ICC has also tracked 23 incidents of authorities demolishing religious structures and symbols during its reporting period. “The CCP has torn down, destroyed, and removed numerous churches in China, especially those that refused to submit to its control,” the report says.

The persecution watchdog adds in the report that it recorded 14 cases of “Sinicization,” which is a state campaign to forcefully assimilate religious groups into CCP-defined Chinese culture.

As an example, ICC highlights the plight of a church bookstore that was forced to display Mao Zedong’s Little Red Book instead of the Bible. The Administration for Religious Affairs also ordered Christians to study President Xi’s book and memorize his speeches.

Chinese authorities are also removing Bible apps and Christian WeChat public accounts as new highly restrictive administrative measures on religious staff went into effect earlier this year.

The ICC report says that almost every province in China has seen an increase in Christian persecution, and this rise has been especially apparent in Sichuan, Hebei and Fujian provinces.

“China tightening down on people of faith comes as no surprise to observers,” says Gina Goh, ICC’s Regional Manager for Southeast Asia, in a statement about the report.

“What is concerning is the depth and width of persecution and that it continues to expand.
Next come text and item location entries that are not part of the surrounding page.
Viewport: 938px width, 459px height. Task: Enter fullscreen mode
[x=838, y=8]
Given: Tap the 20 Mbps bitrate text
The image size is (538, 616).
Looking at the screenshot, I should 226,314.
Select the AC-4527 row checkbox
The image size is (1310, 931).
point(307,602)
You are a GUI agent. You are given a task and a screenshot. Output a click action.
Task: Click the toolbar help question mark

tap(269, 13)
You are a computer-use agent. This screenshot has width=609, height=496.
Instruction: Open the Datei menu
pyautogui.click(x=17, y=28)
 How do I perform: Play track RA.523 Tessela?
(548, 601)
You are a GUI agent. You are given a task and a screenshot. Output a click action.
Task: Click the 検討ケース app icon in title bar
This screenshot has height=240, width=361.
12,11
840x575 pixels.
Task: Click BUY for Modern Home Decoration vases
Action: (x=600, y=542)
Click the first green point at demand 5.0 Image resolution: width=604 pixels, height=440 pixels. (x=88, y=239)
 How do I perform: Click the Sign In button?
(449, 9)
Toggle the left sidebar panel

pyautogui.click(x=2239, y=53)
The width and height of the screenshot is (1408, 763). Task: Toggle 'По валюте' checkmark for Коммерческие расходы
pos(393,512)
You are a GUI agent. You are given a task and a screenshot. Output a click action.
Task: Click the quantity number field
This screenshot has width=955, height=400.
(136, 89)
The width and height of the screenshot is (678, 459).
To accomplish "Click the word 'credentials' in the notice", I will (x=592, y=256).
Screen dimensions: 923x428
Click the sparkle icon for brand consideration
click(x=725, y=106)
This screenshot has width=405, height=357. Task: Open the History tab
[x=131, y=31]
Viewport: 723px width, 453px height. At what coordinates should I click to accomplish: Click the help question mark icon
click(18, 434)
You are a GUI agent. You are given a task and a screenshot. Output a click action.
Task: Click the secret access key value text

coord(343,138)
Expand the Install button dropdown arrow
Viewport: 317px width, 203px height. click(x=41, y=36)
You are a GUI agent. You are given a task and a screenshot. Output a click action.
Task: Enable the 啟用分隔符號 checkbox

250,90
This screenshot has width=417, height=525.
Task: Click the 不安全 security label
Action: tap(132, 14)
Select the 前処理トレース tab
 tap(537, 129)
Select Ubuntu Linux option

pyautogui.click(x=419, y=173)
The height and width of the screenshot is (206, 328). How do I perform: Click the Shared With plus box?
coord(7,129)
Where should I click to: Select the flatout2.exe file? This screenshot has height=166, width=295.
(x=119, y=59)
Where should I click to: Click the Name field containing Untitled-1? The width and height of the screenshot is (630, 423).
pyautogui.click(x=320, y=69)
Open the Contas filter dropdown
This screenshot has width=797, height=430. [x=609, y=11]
From Xinjiang to Sichuan, from state-sanctioned groups to underground churches, from verbal threats to imprisonment, believers in China are constantly watched and persecuted,” Goh adds.

Under the direction of President Xi Jinping, officials from the CCP have been enforcing strict controls on religion, according to another report released in March by China Aid.

Open Doors USA, which monitors persecution in over 60 countries, estimates that there are about 97 million Christians in China, a large percentage of whom worship in what China considers to be “illegal” and unregistered underground house churches.

Christians are not the only religious minority to face persecution at the hands of the CCP.

Estimates suggest that as many as 1 million to 3 million Uyghur and other ethnic Muslims have been subject to internment camps in the western Xinjiang province, where they are taught to be secular citizens who fall in line with the CCP. In January, the U.S. State Department recognized China's treatment of Uyghurs as a “genocide.”

China has also reportedly violated the rights of Falun Gong practitioners and Tibetan Buddhists.